──────── Data to use

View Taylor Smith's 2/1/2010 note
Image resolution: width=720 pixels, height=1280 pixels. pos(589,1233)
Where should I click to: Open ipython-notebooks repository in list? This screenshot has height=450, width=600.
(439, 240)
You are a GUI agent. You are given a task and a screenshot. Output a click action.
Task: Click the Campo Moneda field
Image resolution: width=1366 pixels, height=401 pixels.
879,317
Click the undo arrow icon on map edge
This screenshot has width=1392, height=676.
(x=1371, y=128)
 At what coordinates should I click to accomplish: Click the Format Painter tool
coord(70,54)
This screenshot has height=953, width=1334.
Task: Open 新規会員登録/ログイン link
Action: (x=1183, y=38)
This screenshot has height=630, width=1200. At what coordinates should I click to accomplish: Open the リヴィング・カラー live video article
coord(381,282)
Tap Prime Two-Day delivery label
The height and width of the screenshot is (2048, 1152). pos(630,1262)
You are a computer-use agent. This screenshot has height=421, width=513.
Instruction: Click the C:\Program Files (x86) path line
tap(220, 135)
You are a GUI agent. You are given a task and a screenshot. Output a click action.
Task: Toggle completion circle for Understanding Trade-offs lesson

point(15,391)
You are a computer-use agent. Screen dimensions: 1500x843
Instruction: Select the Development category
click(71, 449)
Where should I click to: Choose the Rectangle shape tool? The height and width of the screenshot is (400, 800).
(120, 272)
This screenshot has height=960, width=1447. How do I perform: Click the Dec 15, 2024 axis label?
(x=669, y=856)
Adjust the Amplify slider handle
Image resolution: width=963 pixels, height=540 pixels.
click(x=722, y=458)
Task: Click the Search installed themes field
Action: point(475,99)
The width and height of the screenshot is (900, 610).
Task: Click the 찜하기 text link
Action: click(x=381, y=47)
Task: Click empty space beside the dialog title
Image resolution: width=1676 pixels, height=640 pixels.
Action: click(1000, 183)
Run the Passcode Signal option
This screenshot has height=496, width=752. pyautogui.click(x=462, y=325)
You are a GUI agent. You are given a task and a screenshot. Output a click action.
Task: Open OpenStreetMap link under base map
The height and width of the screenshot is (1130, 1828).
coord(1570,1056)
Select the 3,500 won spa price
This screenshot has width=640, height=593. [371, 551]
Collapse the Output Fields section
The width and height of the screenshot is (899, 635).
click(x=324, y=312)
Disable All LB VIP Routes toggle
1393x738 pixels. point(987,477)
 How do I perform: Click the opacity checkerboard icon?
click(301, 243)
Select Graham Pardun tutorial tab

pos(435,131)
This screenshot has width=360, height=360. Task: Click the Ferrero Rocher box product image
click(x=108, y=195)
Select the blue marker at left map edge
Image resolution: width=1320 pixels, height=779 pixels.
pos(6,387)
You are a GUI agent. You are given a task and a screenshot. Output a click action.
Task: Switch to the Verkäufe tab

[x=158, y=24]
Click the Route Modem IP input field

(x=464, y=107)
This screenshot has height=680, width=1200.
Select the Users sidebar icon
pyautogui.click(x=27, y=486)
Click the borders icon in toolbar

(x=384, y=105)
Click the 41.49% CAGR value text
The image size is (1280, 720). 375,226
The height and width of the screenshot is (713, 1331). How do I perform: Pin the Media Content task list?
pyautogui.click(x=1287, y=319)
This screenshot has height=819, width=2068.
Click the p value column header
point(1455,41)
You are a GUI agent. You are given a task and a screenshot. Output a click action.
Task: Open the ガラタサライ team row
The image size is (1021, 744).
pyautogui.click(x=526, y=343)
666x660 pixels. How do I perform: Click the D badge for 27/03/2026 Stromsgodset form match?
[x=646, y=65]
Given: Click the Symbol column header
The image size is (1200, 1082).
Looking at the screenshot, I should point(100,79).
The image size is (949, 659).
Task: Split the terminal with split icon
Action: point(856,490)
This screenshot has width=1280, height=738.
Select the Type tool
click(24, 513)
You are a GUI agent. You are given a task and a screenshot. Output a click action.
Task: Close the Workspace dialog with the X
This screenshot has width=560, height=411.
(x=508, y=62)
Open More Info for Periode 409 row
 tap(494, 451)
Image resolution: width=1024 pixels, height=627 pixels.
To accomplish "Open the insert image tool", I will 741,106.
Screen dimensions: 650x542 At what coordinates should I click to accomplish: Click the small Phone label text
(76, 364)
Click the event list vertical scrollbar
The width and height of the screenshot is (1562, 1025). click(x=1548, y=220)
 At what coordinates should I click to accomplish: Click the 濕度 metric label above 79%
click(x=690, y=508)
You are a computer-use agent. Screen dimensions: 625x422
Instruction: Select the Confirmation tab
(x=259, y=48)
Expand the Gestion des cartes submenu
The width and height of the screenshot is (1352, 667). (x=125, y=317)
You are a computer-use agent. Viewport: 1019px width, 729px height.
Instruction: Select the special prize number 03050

────────────────

=== Directions ===
Please copy each line of the records above that holds the word "computer".

=== Your response ===
You are a computer-use agent. This screenshot has height=421, width=513.
You are a computer-use agent. Screen dimensions: 1500x843
You are a computer-use agent. Screen dimensions: 625x422
You are a computer-use agent. Viewport: 1019px width, 729px height.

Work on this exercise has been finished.